* [TASK DIRECTIONS]: Update the lines from the one containing "This screenshot has width=601, height=444." through the one containing "I will 232,318." by replacing "magnifier" with "magnifying glass", and give back only those lines with nothing else changed.

● ● ●

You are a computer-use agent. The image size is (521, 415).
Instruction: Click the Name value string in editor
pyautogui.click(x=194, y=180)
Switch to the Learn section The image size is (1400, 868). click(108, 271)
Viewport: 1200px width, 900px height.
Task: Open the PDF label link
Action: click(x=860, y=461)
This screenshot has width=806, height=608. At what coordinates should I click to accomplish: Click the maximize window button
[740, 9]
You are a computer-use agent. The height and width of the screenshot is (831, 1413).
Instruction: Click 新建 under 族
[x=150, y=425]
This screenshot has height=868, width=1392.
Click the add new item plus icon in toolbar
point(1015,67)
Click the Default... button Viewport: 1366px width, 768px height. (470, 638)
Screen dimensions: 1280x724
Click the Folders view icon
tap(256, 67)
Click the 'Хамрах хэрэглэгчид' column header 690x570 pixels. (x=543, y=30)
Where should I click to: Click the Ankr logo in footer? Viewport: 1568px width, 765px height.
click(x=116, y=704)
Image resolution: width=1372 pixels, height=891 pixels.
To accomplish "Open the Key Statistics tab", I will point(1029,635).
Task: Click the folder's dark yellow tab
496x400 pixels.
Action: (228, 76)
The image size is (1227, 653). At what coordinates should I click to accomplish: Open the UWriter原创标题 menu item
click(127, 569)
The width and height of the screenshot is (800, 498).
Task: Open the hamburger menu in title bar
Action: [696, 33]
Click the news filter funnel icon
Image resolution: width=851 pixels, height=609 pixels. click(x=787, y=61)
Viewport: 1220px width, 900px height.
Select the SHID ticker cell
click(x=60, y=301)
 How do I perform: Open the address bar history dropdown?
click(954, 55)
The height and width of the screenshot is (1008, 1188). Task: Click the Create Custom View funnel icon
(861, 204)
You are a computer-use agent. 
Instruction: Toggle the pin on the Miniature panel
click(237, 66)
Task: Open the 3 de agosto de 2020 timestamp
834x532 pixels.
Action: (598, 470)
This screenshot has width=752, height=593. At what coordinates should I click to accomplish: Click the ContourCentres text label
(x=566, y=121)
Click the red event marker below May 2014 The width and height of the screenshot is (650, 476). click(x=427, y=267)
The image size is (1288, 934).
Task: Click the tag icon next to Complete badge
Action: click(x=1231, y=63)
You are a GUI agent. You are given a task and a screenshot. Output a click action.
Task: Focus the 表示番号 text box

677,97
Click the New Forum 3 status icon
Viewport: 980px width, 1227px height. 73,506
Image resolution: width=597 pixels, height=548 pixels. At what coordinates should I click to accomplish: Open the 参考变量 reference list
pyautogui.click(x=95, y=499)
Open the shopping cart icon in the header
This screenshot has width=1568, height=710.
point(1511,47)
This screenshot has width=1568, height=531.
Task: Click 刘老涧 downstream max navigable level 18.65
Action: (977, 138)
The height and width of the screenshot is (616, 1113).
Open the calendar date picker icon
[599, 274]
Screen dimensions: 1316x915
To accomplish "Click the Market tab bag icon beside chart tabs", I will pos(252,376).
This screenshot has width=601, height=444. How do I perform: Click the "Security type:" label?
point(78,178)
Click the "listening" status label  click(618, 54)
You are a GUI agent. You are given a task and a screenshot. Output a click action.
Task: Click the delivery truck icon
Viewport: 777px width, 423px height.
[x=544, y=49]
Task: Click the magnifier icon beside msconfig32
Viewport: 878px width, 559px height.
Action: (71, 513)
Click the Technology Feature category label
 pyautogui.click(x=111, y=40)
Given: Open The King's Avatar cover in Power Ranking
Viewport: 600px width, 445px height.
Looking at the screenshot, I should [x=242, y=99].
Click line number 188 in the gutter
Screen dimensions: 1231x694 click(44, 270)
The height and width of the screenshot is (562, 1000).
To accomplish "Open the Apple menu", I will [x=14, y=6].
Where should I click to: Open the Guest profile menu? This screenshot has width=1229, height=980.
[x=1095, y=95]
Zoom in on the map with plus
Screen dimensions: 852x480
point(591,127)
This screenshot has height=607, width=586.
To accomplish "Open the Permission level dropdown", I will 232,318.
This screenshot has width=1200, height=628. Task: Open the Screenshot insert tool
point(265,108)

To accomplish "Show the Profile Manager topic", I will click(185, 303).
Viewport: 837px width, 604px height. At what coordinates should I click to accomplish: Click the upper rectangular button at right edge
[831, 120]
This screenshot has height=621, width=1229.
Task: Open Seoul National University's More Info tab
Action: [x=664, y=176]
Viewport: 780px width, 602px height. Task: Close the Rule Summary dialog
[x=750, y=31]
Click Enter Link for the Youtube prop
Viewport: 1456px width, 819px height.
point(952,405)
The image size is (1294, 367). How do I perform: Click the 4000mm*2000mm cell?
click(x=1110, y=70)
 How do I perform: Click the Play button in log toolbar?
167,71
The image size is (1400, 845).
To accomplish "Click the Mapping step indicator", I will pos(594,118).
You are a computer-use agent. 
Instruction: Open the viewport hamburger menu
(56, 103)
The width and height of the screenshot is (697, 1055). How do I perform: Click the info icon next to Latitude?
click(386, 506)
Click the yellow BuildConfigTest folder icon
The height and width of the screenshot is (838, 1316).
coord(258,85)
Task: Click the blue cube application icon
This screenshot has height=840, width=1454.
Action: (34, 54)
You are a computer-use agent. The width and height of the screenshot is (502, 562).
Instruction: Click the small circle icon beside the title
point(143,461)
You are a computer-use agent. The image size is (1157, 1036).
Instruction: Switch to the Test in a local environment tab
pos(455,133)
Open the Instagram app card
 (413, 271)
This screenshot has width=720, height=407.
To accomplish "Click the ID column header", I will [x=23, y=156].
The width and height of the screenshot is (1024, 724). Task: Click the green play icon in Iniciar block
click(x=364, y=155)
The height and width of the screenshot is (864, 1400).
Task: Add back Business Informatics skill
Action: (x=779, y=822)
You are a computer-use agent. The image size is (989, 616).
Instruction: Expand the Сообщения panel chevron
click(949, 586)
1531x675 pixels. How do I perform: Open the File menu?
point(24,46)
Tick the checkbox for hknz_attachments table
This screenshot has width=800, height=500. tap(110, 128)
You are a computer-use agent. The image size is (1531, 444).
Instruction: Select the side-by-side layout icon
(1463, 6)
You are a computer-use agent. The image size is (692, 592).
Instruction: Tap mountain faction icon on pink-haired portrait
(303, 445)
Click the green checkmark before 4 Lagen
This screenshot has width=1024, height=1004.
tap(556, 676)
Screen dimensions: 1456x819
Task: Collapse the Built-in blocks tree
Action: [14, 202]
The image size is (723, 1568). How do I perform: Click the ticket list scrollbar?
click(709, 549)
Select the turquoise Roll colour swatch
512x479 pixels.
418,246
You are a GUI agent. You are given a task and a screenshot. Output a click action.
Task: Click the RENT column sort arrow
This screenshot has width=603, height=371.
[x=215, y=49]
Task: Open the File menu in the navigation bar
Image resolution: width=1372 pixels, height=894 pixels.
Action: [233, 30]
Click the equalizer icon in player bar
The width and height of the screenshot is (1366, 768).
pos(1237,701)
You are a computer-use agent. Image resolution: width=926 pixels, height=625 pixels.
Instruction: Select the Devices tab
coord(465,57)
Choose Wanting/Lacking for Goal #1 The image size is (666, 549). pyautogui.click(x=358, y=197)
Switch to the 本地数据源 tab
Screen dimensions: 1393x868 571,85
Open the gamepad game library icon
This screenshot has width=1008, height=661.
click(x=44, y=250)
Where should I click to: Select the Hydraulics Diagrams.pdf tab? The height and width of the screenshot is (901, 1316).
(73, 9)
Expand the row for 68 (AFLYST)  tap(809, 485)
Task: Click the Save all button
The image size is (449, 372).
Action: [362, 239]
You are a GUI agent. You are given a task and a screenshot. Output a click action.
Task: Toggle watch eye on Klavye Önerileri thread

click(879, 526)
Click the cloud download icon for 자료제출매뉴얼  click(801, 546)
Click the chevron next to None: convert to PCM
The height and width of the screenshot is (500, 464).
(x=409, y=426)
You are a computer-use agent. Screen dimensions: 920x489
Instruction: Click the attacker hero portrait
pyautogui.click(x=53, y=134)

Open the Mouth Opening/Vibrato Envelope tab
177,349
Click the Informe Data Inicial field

● ● ●

* [EXPECTED OUTPUT]:
This screenshot has width=601, height=444. How do I perform: Click the "Security type:" label?
point(78,178)
Click the "listening" status label  click(618, 54)
You are a GUI agent. You are given a task and a screenshot. Output a click action.
Task: Click the delivery truck icon
Viewport: 777px width, 423px height.
[x=544, y=49]
Task: Click the magnifying glass icon beside msconfig32
Viewport: 878px width, 559px height.
Action: (71, 513)
Click the Technology Feature category label
 pyautogui.click(x=111, y=40)
Given: Open The King's Avatar cover in Power Ranking
Viewport: 600px width, 445px height.
Looking at the screenshot, I should [x=242, y=99].
Click line number 188 in the gutter
Screen dimensions: 1231x694 click(44, 270)
The height and width of the screenshot is (562, 1000).
To accomplish "Open the Apple menu", I will [x=14, y=6].
Where should I click to: Open the Guest profile menu? This screenshot has width=1229, height=980.
[x=1095, y=95]
Zoom in on the map with plus
Screen dimensions: 852x480
point(591,127)
This screenshot has height=607, width=586.
To accomplish "Open the Permission level dropdown", I will 232,318.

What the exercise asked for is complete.